Appellant contends that the trial court erred in refusing to admit the testimony of a psychiatrist as to the mental condition of appellant at the time of the crime. I agree.

When the defense opened its case, it attempted to call as its first witness Dr. Milan S. Smolko, a psychiatrist, the prosecution requested an offer to which appellant's counsel replied:

"After qualifying him as a psychiatrist, and if he is qualified, I then intend to ask him if he examined the

[ 465 Pa. Page 302]

    defendant, when and where, and whether he interviewed him, and based on that interview and the examination, if he has any conclusion as to the defendant's mental state at the time of the shooting and if so, what he based that opinion on."

Further discussion then took place about the defense's offer. Defense counsel made it clear that he was attempting to establish that the appellant's mental condition and ability to control himself was diminished at the time of the shooting. See Commonwealth v. Ingram, 440 Pa. 239, 270 A.2d 190 (1947); Commonwealth v. Brown, 436 Pa. 423, 260 A.2d 742 (1970); Commonwealth v. Walters, 431 Pa. 74, 244 A.2d 757 (1968); Commonwealth v. Jones, 355 Pa. 522, 50 A.2d 317 (1947); Commonwealth v. McCausland, 348 Pa. 275, 35 A.2d 70 (1944); Commonwealth v. Walker, 283 Pa. 468, 129 A. 453 (1925).
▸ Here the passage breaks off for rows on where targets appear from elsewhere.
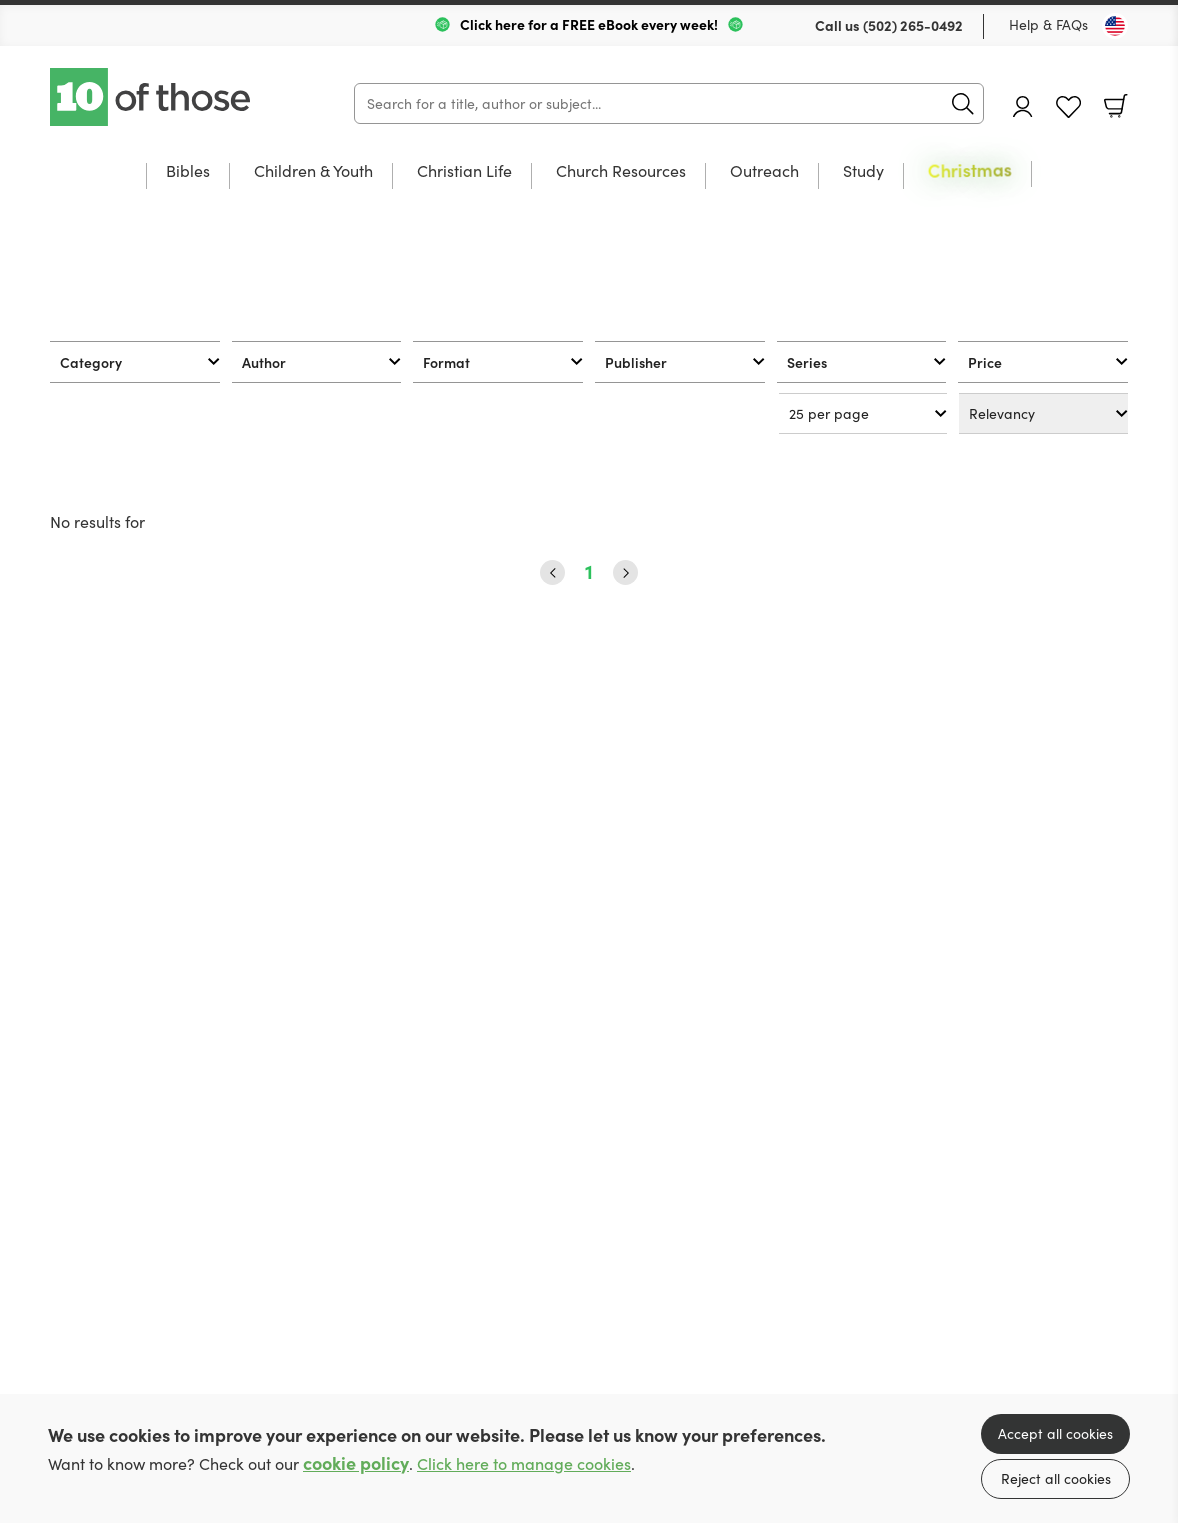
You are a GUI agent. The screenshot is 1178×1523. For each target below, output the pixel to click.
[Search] (669, 103)
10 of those (152, 97)
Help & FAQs (1048, 24)
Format (446, 362)
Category (91, 362)
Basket (1116, 106)
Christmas (970, 170)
See also Commonwealth v. Graves, 461 Pa. 118, 334 A.2d 661 (1975).

The court concluded that the offered testimony was irrelevant and meaningless and sustained the prosecution's objection to the admission of the testimony. I agree with the appellant's contention that the refusal to allow the offered testimony was error. The appellant's mental state at the time of the shooting was highly relevant. Indeed, the only defense offered concerned appellant's mental state. In an obvious attempt to reduce the verdict to less than murder in the first degree, the defense called only one witness after the court refused to allow Dr. Smolko to testify. This witness was the defendant's father, and it is clear from the thrust of defense counsel's questions to this witness that the only defense attempted to be established was a reduction of the crime from murder in the first degree based on the appellant's mental state.

[ 465 Pa. Page 303]

What we said in Commonwealth v. McCusker, 448 Pa. 382, 391, 392, 292 A.2d 286, 291 (1972), is applicable to this case:

"The principal vice of rejecting psychiatric testimony, as the trial court did here, is that it excludes from the consideration of the factfinders evidence of probative value vital to a determination of defendant's state of mind.
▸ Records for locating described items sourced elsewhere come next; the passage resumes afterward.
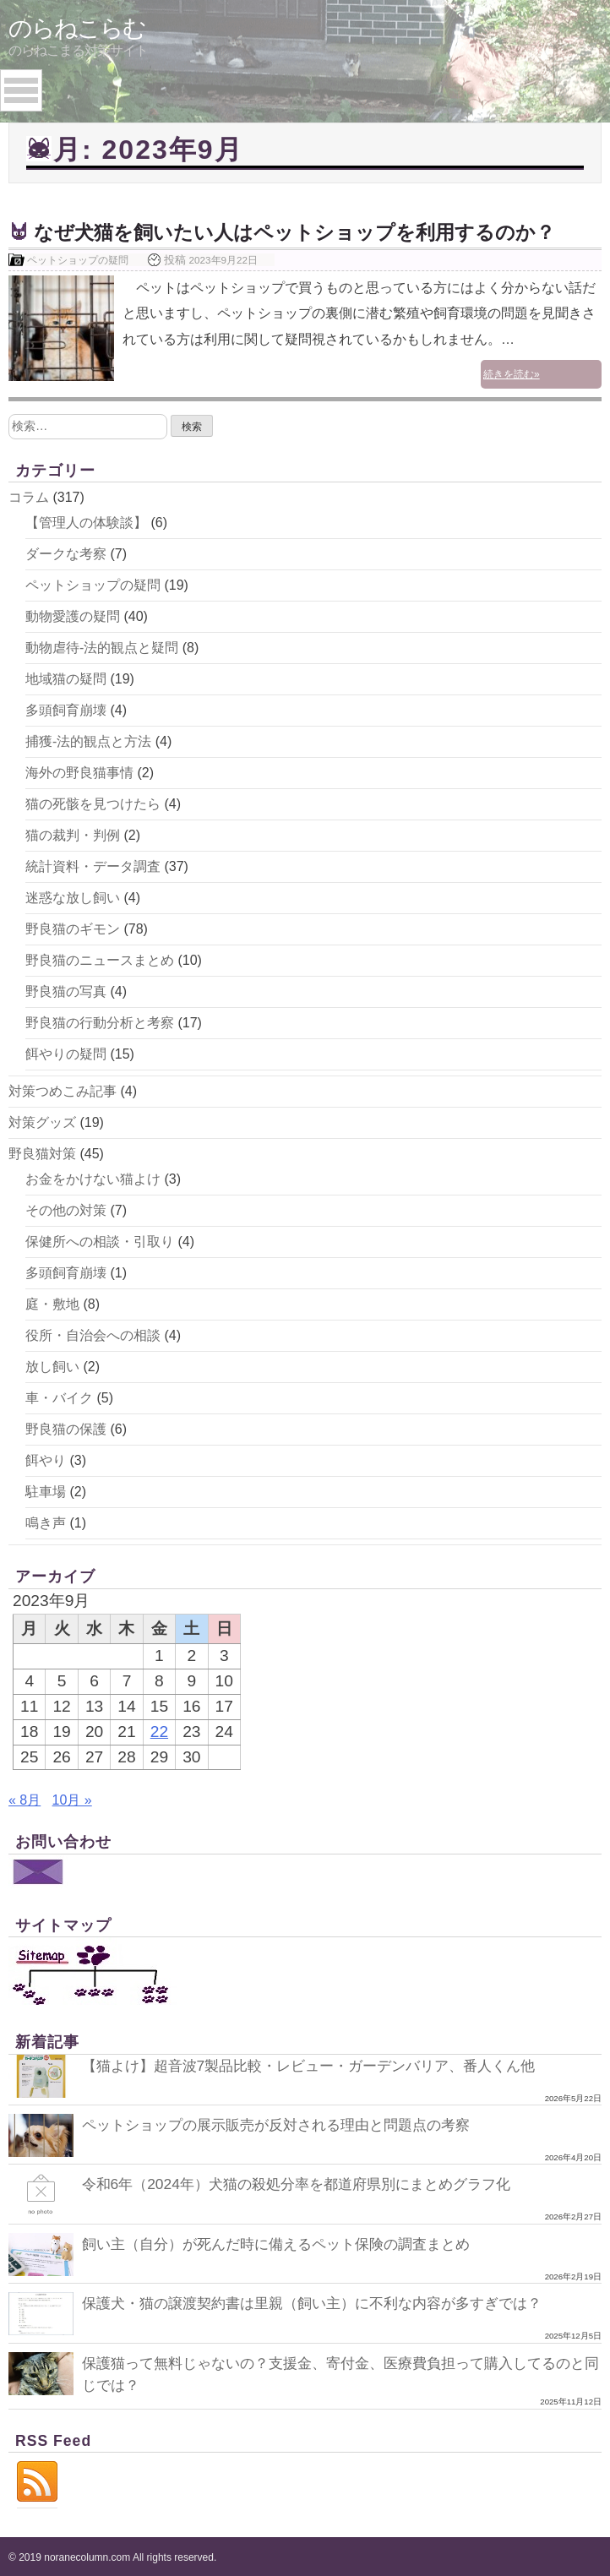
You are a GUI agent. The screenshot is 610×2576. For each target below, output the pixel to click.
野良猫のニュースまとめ (99, 958)
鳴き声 (45, 1521)
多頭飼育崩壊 (65, 708)
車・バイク (59, 1396)
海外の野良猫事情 (79, 771)
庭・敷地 (52, 1302)
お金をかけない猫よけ (93, 1177)
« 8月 (24, 1798)
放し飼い (52, 1365)
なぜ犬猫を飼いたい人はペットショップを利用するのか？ (305, 232)
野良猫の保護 (65, 1427)
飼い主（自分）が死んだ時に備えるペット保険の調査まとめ (287, 2241)
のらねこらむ (76, 28)
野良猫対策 (42, 1152)
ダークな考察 (65, 552)
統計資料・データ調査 (93, 865)
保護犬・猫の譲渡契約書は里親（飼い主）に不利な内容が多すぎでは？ (325, 2301)
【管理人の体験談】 (86, 521)
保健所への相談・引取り (99, 1240)
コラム (28, 495)
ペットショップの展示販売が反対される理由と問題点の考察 (287, 2123)
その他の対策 (65, 1208)
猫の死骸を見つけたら (93, 802)
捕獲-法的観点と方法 (88, 739)
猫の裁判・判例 (72, 833)
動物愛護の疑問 (72, 614)
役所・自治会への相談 (93, 1333)
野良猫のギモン (72, 927)
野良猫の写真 (65, 990)
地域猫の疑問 (65, 677)
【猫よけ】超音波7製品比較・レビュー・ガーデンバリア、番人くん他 (322, 2063)
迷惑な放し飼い (72, 896)
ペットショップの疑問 (77, 259)
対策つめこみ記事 (62, 1089)
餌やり (45, 1458)
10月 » (72, 1798)
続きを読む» (559, 350)
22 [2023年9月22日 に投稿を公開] (159, 1729)
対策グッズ (42, 1121)
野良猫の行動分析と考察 (99, 1021)
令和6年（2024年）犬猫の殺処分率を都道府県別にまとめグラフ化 (308, 2182)
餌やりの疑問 (65, 1052)
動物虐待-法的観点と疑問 (101, 646)
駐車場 (45, 1490)
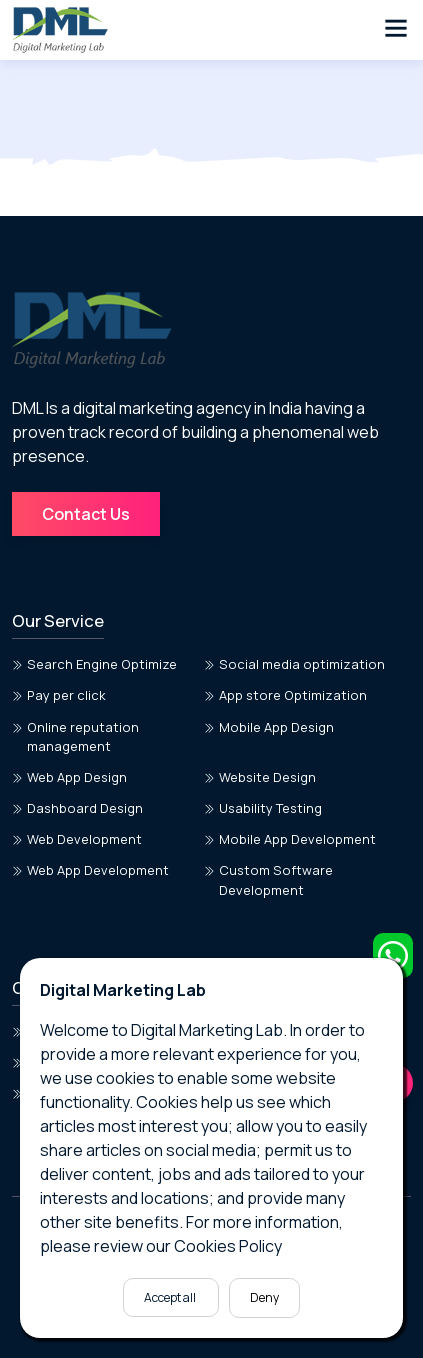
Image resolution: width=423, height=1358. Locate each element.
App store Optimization (285, 695)
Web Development (77, 839)
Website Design (260, 777)
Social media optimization (294, 664)
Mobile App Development (290, 839)
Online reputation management (75, 736)
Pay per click (59, 695)
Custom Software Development (268, 879)
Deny (264, 1297)
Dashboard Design (77, 808)
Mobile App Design (269, 727)
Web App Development (90, 870)
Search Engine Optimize (94, 664)
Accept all (171, 1297)
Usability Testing (263, 808)
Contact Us (86, 514)
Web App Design (69, 777)
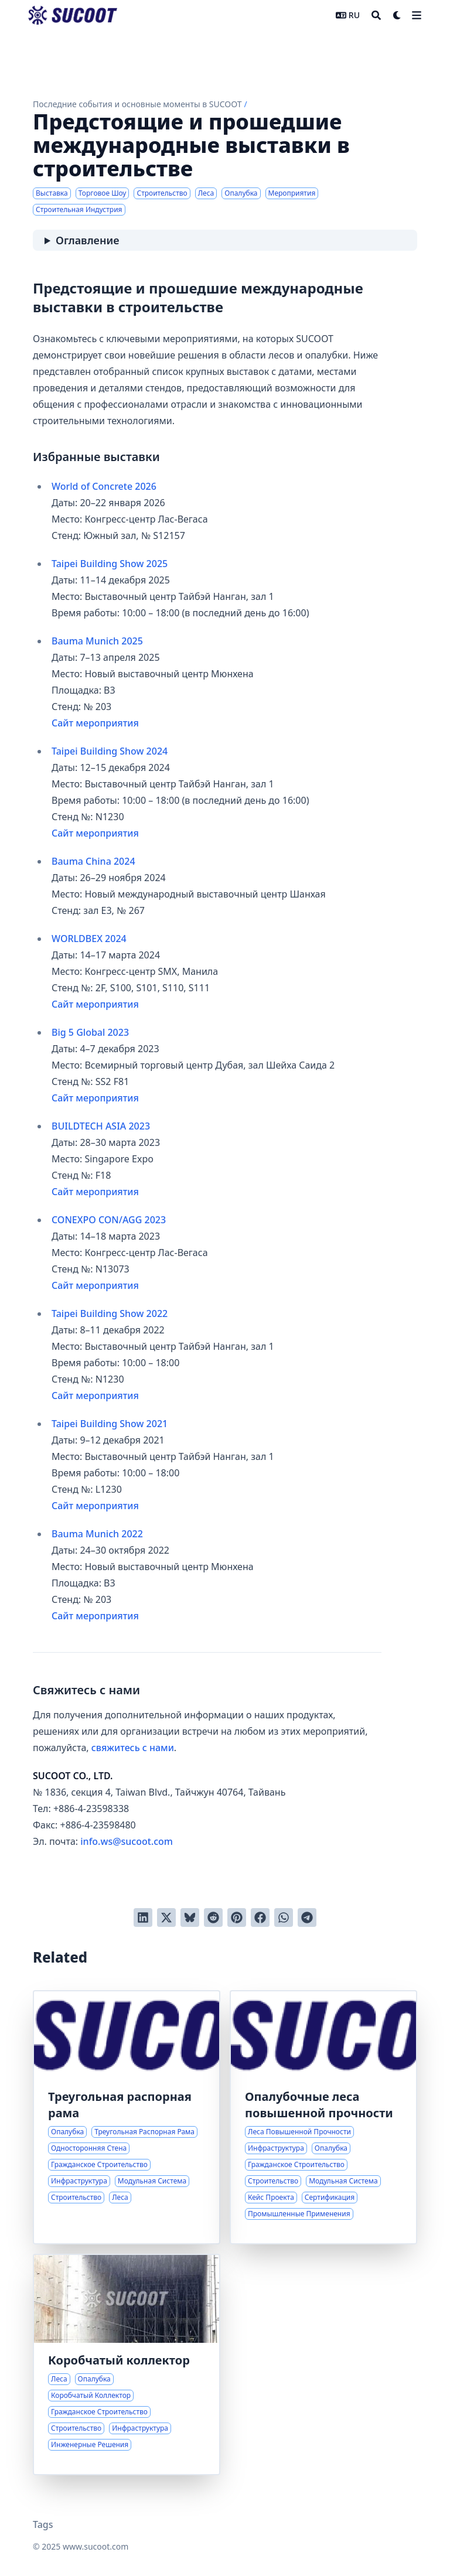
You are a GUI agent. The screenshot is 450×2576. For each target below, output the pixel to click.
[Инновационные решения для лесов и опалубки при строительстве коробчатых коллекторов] (126, 2364)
"It would indeed be anomalous to receive psychiatric evidence -- as our courts do -- to establish the complete defense of insanity but at the same time reject psychiatric evidence which seeks to establish only a partial defense . . . ."
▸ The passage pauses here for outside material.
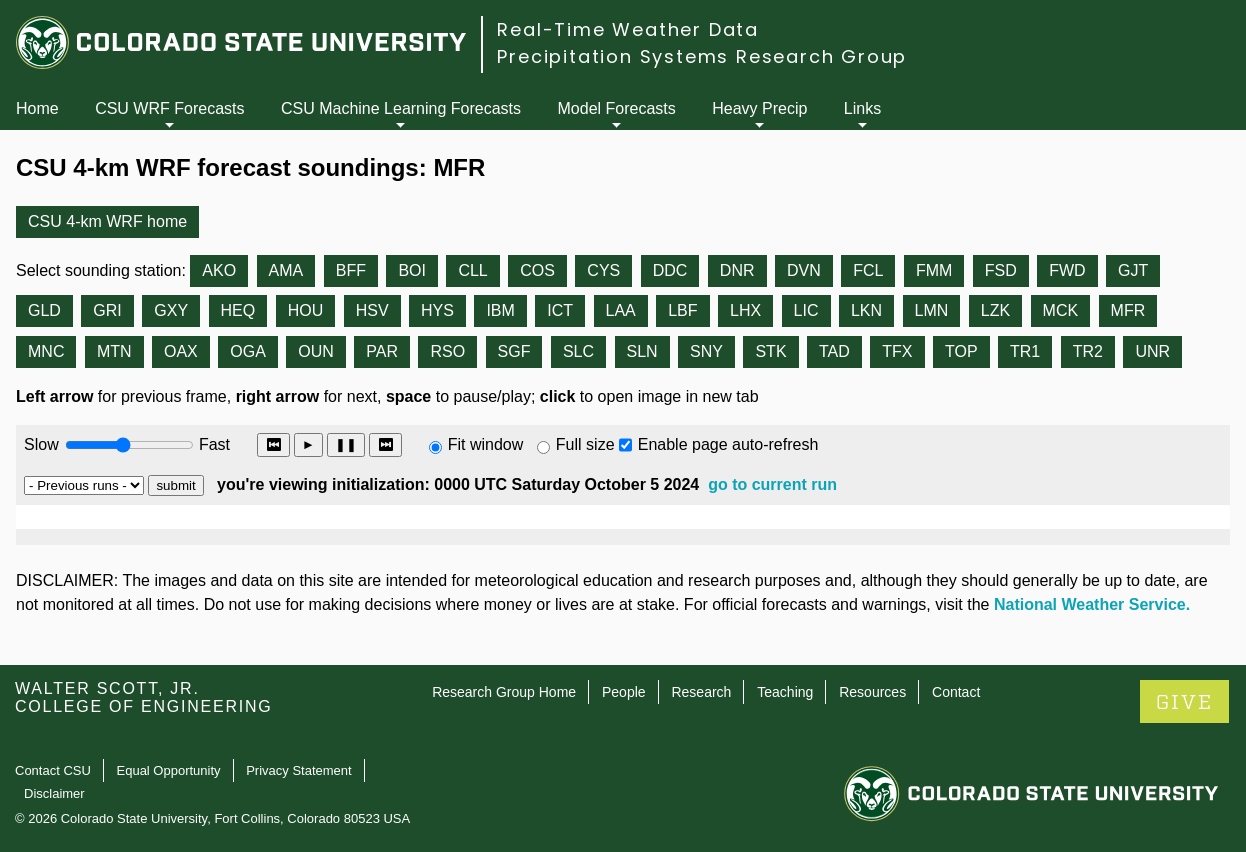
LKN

Id. at 391, 392, 292 A.2d at 291.

"Surely the admission of relevant and probative psychiatric evidence would have aided the jury in resolving [the] conflicting claims [about appellant's mental state]." Commonwealth v. McCusker, 448 Pa. 382, 391, 292 A.2d 286, 291 (1972). There is no valid reason for the legal system to conceal from the jury expert opinion in the area of psychiatry widely used and accepted elsewhere in the society. Particularly is this so when we ask the jury to consider the complex and complicated questions always involved in determining a person's mental state at the time a particular act is committed. The appellant was entitled to have the jury hear and consider the testimony of Dr. Smolko in determining the justice of the matter before them.

Judgment of sentence should be reversed and a new trial granted.